* ASSIGNMENT *
Please transcribe exactly, and only, the lines of the data below between the line holding "Remove filament with minus icon" and the line holding "Given: Select the fourth rating star", inclusive.

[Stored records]
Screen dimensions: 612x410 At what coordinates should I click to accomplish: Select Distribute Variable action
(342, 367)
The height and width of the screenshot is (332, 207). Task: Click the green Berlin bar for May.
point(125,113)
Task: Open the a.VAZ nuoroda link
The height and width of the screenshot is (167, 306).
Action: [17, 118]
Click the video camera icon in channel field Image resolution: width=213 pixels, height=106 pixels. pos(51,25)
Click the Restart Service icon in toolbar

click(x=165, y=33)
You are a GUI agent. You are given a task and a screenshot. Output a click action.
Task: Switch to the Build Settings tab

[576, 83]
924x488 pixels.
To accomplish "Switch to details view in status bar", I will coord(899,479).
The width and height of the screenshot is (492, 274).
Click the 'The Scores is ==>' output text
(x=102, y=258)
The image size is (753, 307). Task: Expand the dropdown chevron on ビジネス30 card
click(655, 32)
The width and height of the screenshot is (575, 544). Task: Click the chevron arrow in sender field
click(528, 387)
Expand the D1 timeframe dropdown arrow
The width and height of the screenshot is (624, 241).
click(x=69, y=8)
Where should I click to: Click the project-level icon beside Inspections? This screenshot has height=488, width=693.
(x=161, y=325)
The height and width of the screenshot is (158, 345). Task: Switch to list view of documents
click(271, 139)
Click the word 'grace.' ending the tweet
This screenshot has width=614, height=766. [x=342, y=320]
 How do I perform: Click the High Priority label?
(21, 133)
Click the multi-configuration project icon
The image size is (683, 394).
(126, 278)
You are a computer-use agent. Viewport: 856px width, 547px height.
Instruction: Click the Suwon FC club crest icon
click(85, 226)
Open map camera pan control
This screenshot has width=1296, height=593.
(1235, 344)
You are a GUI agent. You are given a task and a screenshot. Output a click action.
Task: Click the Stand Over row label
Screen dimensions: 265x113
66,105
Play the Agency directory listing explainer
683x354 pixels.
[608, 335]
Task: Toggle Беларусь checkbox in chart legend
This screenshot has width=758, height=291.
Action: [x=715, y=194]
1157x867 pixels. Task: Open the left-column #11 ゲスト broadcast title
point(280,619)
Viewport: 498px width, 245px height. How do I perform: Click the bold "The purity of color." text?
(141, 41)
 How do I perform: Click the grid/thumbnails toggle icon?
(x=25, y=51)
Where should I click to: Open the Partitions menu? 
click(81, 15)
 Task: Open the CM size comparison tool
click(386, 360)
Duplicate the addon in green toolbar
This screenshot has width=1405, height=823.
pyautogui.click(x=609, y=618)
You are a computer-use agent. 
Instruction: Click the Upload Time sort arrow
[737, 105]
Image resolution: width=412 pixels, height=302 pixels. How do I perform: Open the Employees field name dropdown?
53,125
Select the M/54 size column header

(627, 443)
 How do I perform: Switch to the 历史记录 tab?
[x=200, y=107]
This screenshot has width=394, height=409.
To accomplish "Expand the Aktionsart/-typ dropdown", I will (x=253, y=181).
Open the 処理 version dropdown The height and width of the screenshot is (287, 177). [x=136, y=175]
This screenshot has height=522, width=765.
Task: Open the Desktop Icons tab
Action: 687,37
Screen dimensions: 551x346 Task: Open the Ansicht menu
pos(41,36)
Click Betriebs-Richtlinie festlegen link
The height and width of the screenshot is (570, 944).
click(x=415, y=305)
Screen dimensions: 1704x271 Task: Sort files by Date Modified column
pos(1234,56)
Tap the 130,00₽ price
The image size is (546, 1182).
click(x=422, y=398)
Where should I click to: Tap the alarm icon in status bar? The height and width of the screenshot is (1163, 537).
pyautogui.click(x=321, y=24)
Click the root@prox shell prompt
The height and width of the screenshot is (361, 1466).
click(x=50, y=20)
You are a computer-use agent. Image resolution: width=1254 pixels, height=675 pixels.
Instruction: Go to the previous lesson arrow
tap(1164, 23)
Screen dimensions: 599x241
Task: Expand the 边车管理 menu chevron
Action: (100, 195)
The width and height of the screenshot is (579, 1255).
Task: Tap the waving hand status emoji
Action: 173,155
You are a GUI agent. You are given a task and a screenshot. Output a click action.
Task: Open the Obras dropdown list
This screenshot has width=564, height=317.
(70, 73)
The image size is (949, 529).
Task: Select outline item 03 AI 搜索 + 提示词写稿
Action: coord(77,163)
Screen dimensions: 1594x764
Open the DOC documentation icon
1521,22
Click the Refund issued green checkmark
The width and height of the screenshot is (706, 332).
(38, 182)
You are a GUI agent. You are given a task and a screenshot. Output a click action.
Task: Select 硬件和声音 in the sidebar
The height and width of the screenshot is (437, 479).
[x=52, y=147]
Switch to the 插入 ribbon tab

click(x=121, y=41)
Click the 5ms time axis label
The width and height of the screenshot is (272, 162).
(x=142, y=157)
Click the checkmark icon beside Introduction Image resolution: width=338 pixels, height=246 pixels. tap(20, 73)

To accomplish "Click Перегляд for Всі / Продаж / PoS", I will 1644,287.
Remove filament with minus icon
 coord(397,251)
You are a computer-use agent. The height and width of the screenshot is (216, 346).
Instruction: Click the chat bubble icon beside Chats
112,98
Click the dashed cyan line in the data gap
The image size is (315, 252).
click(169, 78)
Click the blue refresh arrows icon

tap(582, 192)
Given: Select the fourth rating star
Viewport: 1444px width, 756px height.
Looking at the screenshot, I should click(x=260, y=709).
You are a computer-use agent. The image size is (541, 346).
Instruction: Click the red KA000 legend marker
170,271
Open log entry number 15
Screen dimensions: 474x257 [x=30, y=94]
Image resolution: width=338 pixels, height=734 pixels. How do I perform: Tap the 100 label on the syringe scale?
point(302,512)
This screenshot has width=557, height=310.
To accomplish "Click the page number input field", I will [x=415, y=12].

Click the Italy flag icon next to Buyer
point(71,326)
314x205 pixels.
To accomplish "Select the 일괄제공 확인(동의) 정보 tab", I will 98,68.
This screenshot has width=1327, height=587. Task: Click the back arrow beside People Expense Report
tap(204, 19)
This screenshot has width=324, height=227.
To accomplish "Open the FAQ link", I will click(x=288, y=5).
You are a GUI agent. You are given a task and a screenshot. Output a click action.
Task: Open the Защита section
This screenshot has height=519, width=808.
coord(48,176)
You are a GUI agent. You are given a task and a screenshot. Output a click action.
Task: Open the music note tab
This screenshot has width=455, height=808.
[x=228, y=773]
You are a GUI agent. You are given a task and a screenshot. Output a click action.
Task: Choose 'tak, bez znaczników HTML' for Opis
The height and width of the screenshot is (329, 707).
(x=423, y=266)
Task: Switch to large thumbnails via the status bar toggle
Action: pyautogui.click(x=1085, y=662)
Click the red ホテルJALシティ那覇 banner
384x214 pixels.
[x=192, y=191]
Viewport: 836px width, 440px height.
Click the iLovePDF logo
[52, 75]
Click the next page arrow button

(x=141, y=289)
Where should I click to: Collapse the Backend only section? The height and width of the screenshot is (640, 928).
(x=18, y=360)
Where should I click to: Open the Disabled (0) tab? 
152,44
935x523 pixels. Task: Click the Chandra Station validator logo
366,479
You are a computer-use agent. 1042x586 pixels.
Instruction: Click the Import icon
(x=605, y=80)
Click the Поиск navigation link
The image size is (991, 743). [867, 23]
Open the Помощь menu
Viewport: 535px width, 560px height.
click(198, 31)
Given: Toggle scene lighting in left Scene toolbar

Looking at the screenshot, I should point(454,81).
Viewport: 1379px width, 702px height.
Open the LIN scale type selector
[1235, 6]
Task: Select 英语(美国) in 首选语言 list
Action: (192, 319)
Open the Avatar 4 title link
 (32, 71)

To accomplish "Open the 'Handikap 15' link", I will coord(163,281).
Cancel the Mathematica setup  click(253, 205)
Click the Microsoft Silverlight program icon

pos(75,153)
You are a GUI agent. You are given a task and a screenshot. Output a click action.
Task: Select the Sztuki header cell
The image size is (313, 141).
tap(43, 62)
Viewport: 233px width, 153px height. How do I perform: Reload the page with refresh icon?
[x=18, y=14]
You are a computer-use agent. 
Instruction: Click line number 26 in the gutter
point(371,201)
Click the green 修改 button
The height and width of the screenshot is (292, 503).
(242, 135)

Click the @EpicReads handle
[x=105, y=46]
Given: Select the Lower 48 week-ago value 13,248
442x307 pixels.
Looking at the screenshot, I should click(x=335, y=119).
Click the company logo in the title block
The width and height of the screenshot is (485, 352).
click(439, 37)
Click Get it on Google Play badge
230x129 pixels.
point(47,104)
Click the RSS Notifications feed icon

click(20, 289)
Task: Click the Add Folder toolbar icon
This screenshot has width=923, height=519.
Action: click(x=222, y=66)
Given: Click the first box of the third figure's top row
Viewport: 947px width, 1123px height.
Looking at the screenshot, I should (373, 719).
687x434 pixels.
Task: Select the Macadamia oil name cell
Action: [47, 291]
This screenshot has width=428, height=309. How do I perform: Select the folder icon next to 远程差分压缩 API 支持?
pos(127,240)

* RESPONSE AREA *
Remove filament with minus icon
 coord(397,251)
You are a computer-use agent. The height and width of the screenshot is (216, 346).
Instruction: Click the chat bubble icon beside Chats
112,98
Click the dashed cyan line in the data gap
The image size is (315, 252).
click(169, 78)
Click the blue refresh arrows icon

tap(582, 192)
Given: Select the fourth rating star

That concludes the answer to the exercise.